# what does whr stand for?



## kitmk

when it says battery pak and life: 71WHr, what does that mean in english?


----------



## Bobo

It means Watt Hours.  The bigger, the longer the battery will last.  Essentialy 71WHr means that if you were using only 1W, the battery will last for 71 hours.


----------



## kitmk

so how many watts will a laptop generally use?


----------



## kitmk

or should i be more specific?


----------



## Bobo

It will say on your charger, but generally around 20W.  However, that does not mean that your battery will last 3.5 hours.  Battery life is affected by what the processor is doing, and how much electricity the laptop actually needs.  

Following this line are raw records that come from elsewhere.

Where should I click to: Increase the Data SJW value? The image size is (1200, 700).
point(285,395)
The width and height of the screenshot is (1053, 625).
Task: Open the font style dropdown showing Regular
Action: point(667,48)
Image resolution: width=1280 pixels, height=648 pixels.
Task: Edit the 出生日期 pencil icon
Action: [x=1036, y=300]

This is how I understand it, but I am not totally sure...


----------



## Hairy_Lee

ive come across notebooks that draw 6 amps on a 12v supply (while also charging)
in this case thats a total draw of 72 watt, now obviously a lot of this is going to the battery but i think 20 watts is a fairly low value with this in consideration... if you're looking for values for a specifc notebook then you should check the manufacturer's information for that model; they should be able to provide you with the information you need


----------



## Bobo

Hairy_Lee said:
			
		

> ive come across notebooks that draw 6 amps on a 12v supply (while also charging)
> in this case thats a total draw of 72 watt, now obviously a lot of this is going to the battery but i think 20 watts is a fairly low value with this in consideration... if you're looking for values for a specifc notebook then you should check the manufacturer's information for that model; they should be able to provide you with the information you need



No, I'm just plain confused....I was thinking of 20V DC.  

Ignore what I was saying...


----------